**WHAT YOU WILL DO:**
Your job is to report every line of the entries that has "dimensions".
▼▼▼
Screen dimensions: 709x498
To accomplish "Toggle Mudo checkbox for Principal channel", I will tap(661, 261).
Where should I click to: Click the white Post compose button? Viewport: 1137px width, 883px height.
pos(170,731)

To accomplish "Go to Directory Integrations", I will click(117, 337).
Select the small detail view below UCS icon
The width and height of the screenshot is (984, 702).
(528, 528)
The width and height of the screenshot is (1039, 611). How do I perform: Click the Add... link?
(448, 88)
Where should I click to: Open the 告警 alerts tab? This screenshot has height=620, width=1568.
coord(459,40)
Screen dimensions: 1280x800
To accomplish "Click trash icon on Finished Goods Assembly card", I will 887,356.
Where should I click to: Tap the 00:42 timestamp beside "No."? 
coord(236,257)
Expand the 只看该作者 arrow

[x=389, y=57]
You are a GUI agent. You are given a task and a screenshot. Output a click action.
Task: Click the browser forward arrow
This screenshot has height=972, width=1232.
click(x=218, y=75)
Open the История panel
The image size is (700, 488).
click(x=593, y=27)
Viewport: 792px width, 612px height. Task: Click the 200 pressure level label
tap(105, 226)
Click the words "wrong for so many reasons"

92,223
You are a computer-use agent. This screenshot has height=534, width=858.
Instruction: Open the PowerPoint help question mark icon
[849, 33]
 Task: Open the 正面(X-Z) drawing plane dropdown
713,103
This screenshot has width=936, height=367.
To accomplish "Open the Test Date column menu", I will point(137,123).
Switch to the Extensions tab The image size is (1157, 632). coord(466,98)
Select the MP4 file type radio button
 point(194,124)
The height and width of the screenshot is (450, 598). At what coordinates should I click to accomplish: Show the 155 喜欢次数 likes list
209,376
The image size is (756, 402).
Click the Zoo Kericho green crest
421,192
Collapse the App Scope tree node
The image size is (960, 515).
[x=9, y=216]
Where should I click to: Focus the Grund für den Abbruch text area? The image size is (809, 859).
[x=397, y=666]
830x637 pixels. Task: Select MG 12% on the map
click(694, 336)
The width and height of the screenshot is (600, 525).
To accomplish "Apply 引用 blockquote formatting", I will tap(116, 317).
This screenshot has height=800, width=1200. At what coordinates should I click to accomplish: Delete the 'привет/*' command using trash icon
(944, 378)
▲▲▲
**COMPLETED TASK:**
Screen dimensions: 709x498
Screen dimensions: 1280x800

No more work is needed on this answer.